Bunlara karşın uzun süreden beri hakkında tartışmaların yapıldığı Kâtip Çelebi iki alanda üzerinde yeterince durulmadığı anlaşılmaktadır. Bunların ilki metodolojinin ve kaynakları, diğeri ise Avrupalı bir çağdaşı ile mukayesesidir.
Kâtip Çelebi’nin döneminde ve sonrasında skolastisizmin kullanımı devam ederken Avrupa’daki metodolojik devrim belki de Kâtip Çelebi ile sınırlı kalmış olmalıdır. Zaten, Kâtip Çelebi’yi de pek çok kişi için özgün kılan durum, onun bu metodolojik farklılığıdır.

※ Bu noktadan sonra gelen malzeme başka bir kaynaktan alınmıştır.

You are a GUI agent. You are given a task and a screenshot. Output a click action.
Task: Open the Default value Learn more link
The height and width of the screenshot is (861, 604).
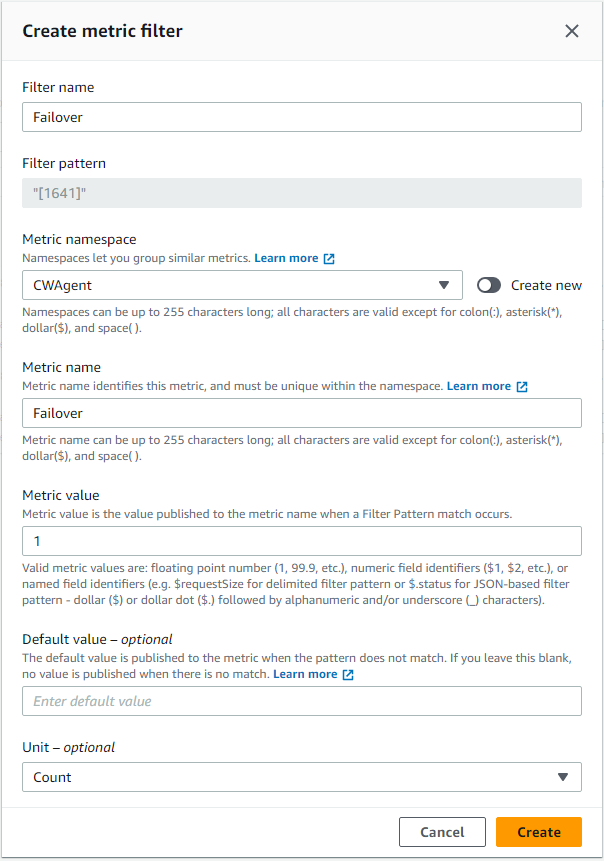[x=307, y=674]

Avrupa’daki kutsal metinlere sıradan kimselerin doğrudan teması meselesiyle başlayan Rönesansın aslında bir metod değişikliği olduğunu anlamak gerekir. Avrupa’daki skolastik metodun Reform ile değişime tabi tutulması genel kabullerin değil ama gözlem sonucunda elde edilen bilginin önünü açmıştır.
Bu husus, Kâtip Çelebi üzerinden siyasi olmaksızın tartışılmamıştır. Kâtip Çelebi’nin mukayese edilmesi gereken diğer alan ise ilgili dönemde gelişen bibliyografist akımdır. Seferler esnasında gördüğü ve künyelerini kaydettiği eserlerle neredeyse doğunun tüm yazmalarını listelemiştir.
Enteresan bir biçimde aynı zaman diliminde benzer bir bibliyografyayı Edward Bernard adında bir astronomi profesörü hazırlamıştır. Her ikisinin de bu türlü çalışmaları hem ilgi çekici hem de eş zamanlılığı bakımlarından önemlidir.
Avrupa’daki merak zamanla gelişerek ilk ansiklopedi ve ansiklopedistlerin ortaya çıkmasına yol açmış olmalıdır. Osmanlı İmparatorluğu’nda ise benzerleri bir dönem sonrasında ortaya çıkmıştır.